I think a point that needs to be made is if you're flying something older or cheaper (and plenty of fules fancy themselves equipped to fly overwater in R22s with four dials on the panel...), that doesn't have FF gauges, you should ALWAYS, ALWAYS, ALWAYS use the most conservative range and consumption estimates you have. As an example, flying in a 206B in the US, use 30 gph (actual burn is between 27 & 29). As far as groundspeed goes, now that GPS is ubiquitous, there's pretty much no excuse for inaccurate groundspeed. No-wind estimates are an extremely unsafe idea unless you KNOW you have a tailwind component... and even then...
I would never, never EVER go fooling around someplace I couldn't land and get anywhere near a fuel margin if I didn't know my fuel flow, didn't write down the time and quantity figures in case the electronic gizmos went south, and didn't know cold the unusable fuel in my machine in case of any and all fuel or engine-related maladies. To do otherwise is just begging for trouble.
To use a furniture-making analogy, cutting fine dovetails is a futile exercise when your marking and measuring is done with a stick and piece of chalk and your chisel and saw are made out of flint. I believe Nick is advocating a fine marking knife and razor-sharp tools.

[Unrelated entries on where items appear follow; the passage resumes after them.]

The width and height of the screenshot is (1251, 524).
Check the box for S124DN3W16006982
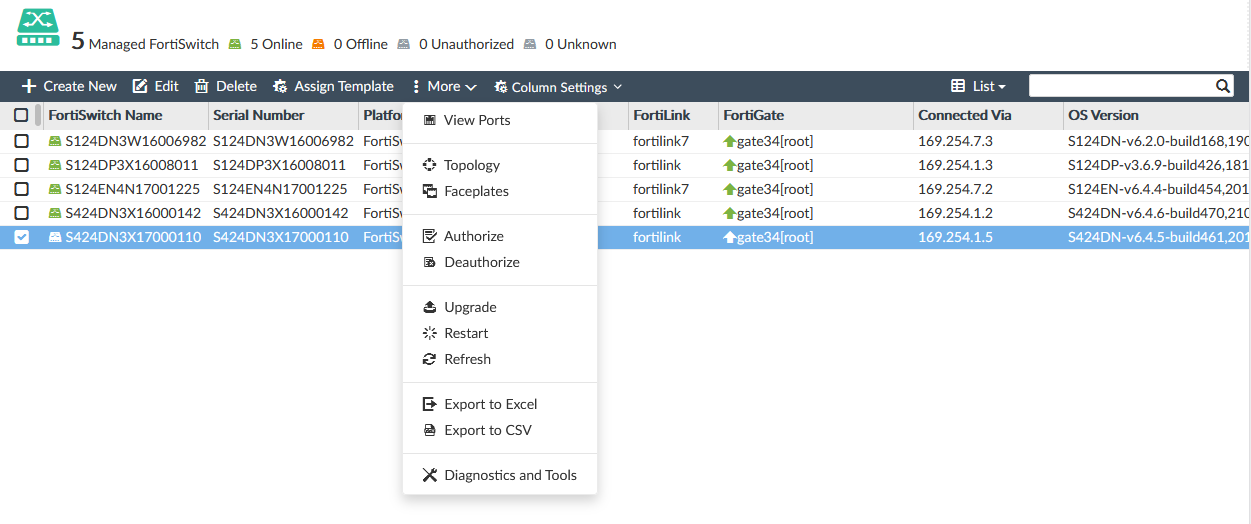(x=21, y=142)
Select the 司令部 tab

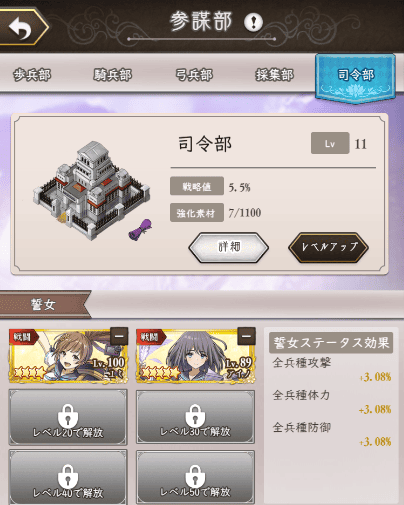point(355,77)
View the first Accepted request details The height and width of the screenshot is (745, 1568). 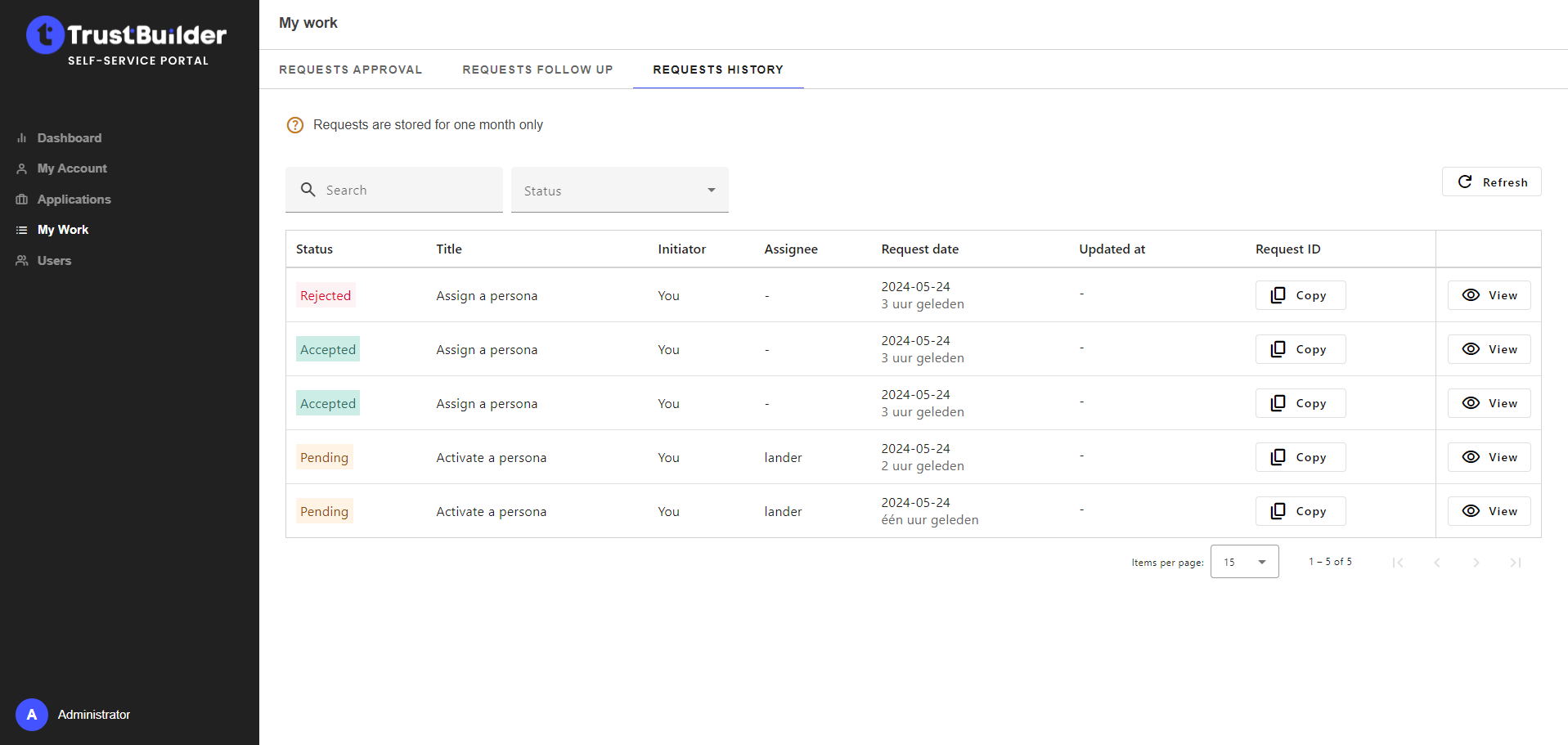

Question for Nick... now that all avionics gizmos are getting better and cheaper, what kind of new generation fuel measuring systems exist that provide some fair amount of precision and could be retrofitted into lower-cost machines yet still be cost-efficient (flow and quantity). Many of the systems currently on existing aircraft ain't much better than these:
1st generation "I cain't see how much gas is innit... gimme match..." (this one wasn't very successful...)
2nd generation "Gimme stick..."
3rd generation "Gimme stick with marks on it..."
4th generation "Stick with a float on it sticks out the top..."
5th generation "Toilet float thingie what moves a needle an' mebbe turns on a light"
and so on... into various electronic level sensors, impedance systems, and who knows what else... what's next?